Leave out the pictures and retype exactly the lines from the one with "You are a computer-use agent." through the end of the records.

*** Opening DATA ***

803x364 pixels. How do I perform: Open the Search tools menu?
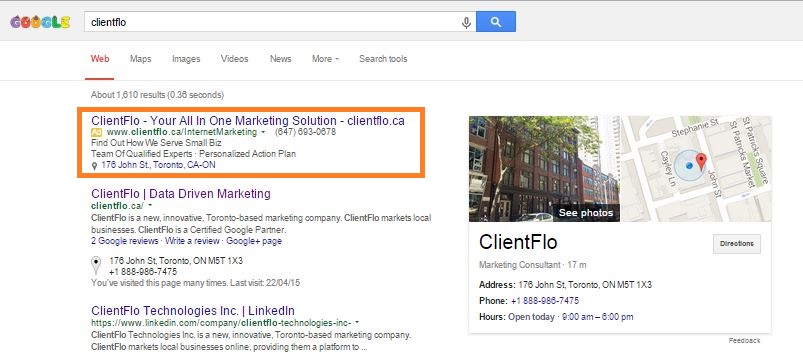[x=383, y=59]
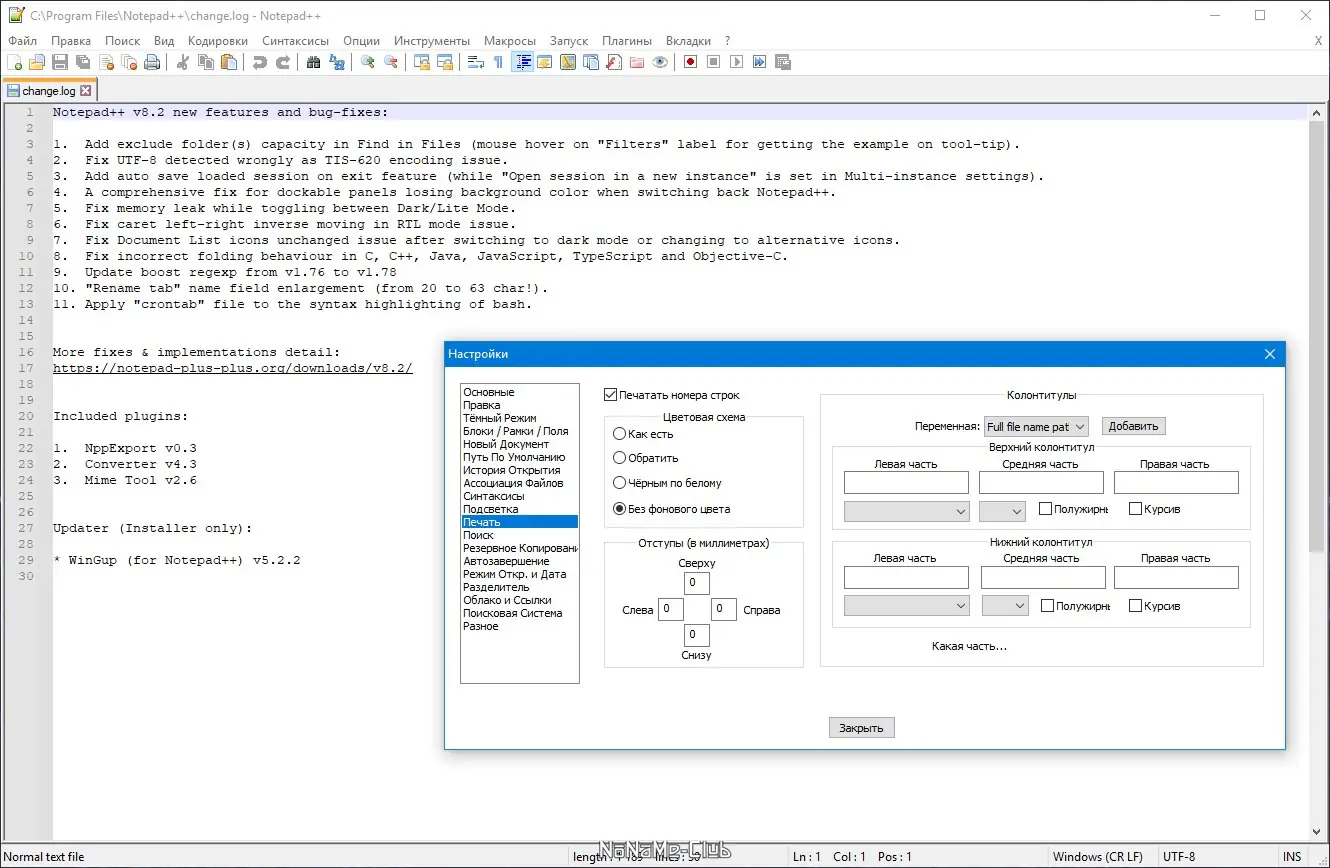Click the Print toolbar icon
This screenshot has width=1330, height=868.
[152, 62]
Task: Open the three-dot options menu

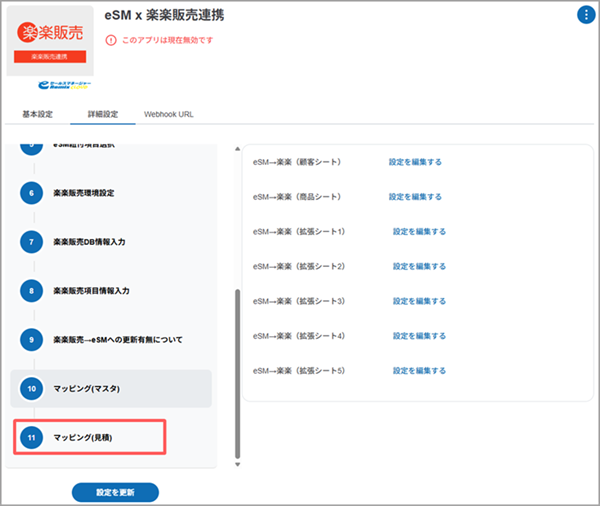Action: (x=585, y=14)
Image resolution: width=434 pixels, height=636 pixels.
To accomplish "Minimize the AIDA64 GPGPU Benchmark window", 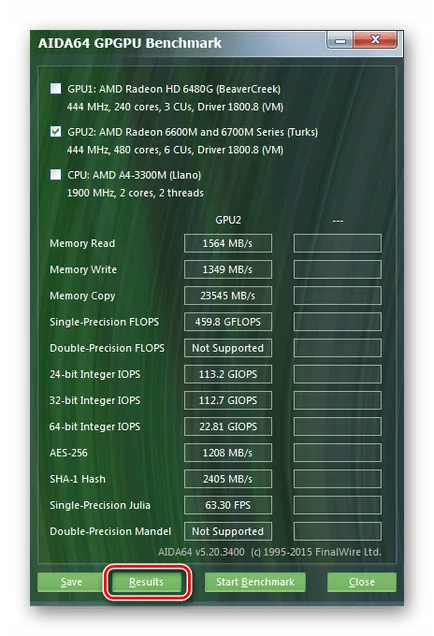I will click(340, 41).
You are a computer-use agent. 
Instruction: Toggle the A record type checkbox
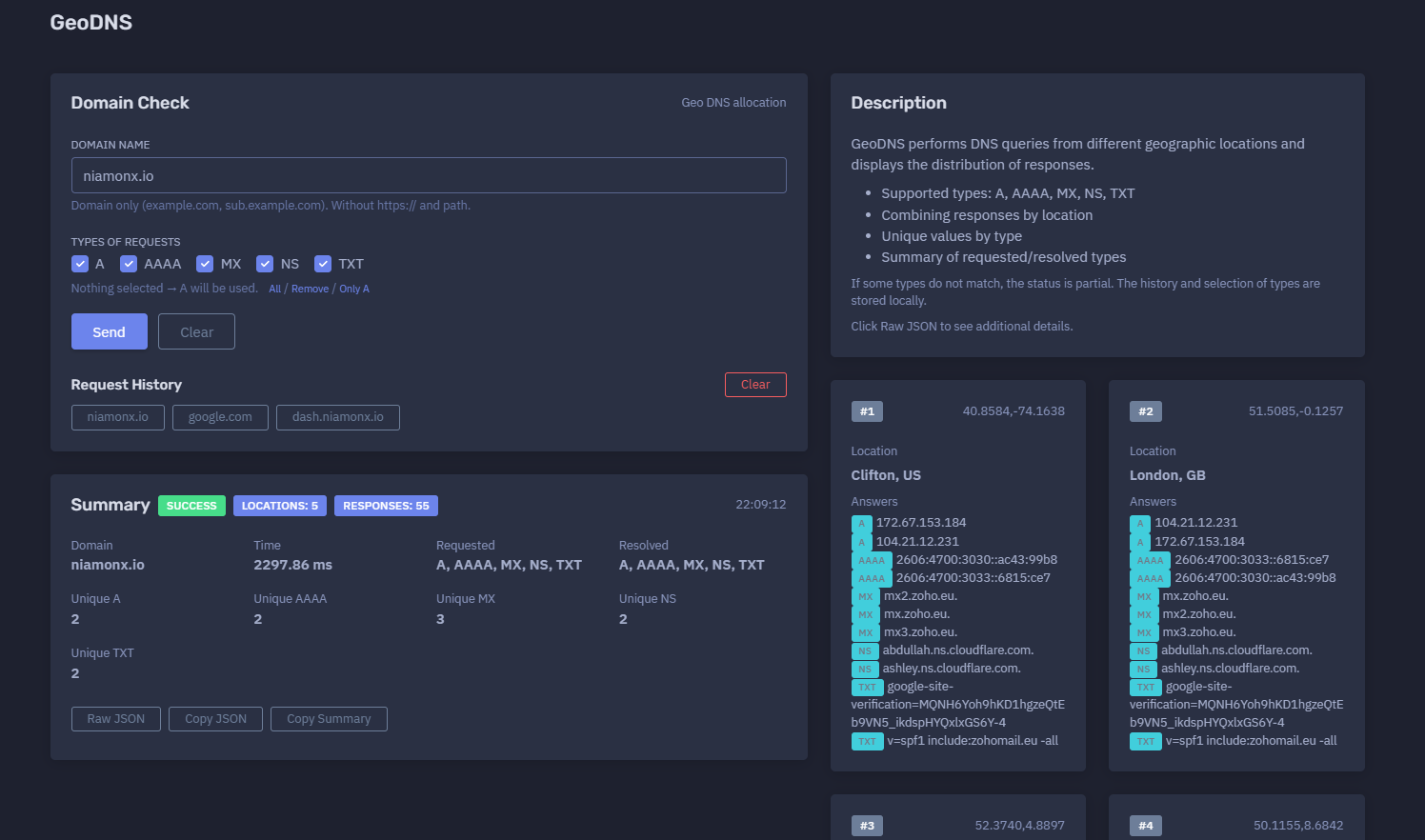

*** Closing DATA ***

RESPONSE BELOW
You are a computer-use agent. 
Instruction: Toggle the A record type checkbox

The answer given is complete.